_Short problem_: Copy the items below word for word, line by line, and leave out the pictures.

## BEGIN Listed entries

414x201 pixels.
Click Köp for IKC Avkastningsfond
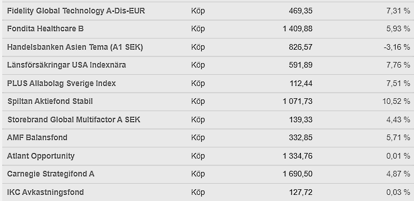(198, 192)
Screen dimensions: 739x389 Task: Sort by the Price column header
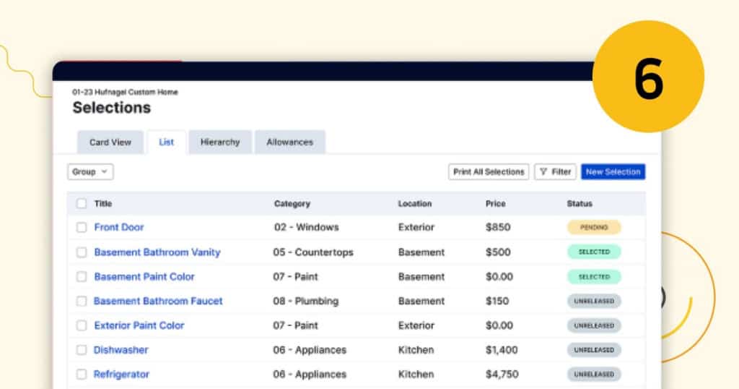click(x=495, y=204)
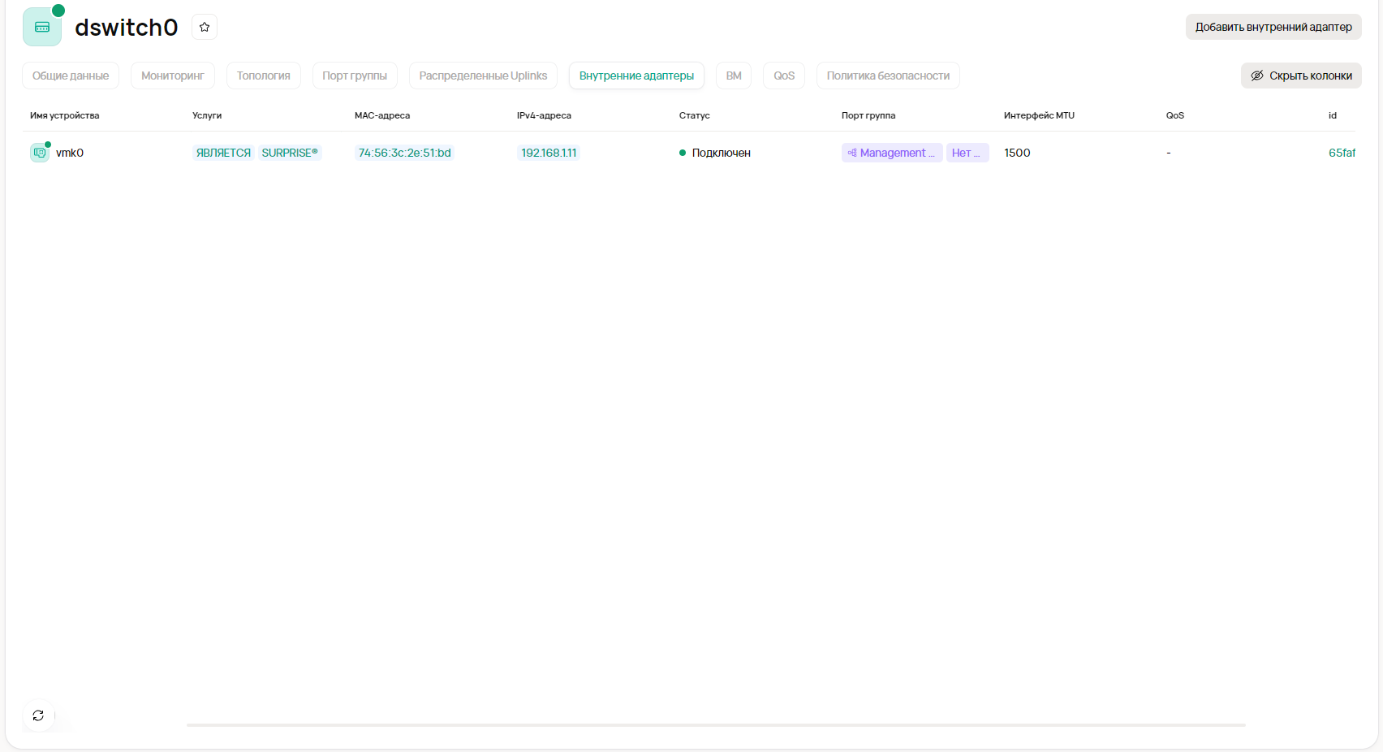Open the Политика безопасности tab
The height and width of the screenshot is (752, 1383).
pos(888,76)
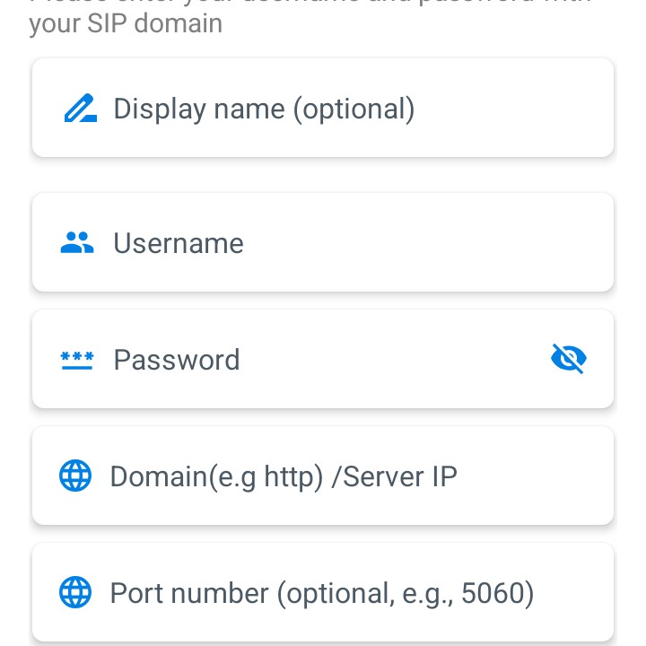646x646 pixels.
Task: Tap the pencil edit icon beside Display name
Action: 81,108
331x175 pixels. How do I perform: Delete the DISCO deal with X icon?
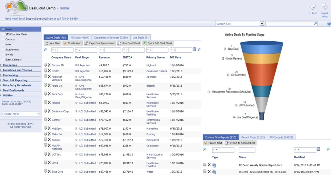point(49,71)
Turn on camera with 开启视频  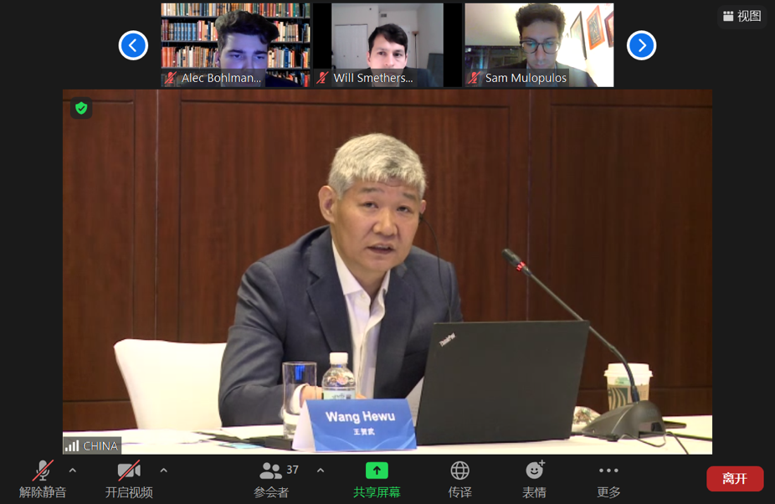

## END Listed entries

_Reply_:
414x201 pixels.
Click Köp for IKC Avkastningsfond
(198, 192)
Screen dimensions: 739x389 Task: Sort by the Price column header
click(x=495, y=204)
Open the Политика безопасности tab
The height and width of the screenshot is (752, 1383).
pos(888,76)
646x646 pixels.
Task: Tap the pencil edit icon beside Display name
Action: 81,108
331x175 pixels. How do I perform: Delete the DISCO deal with X icon?
point(49,71)
Turn on camera with 开启视频  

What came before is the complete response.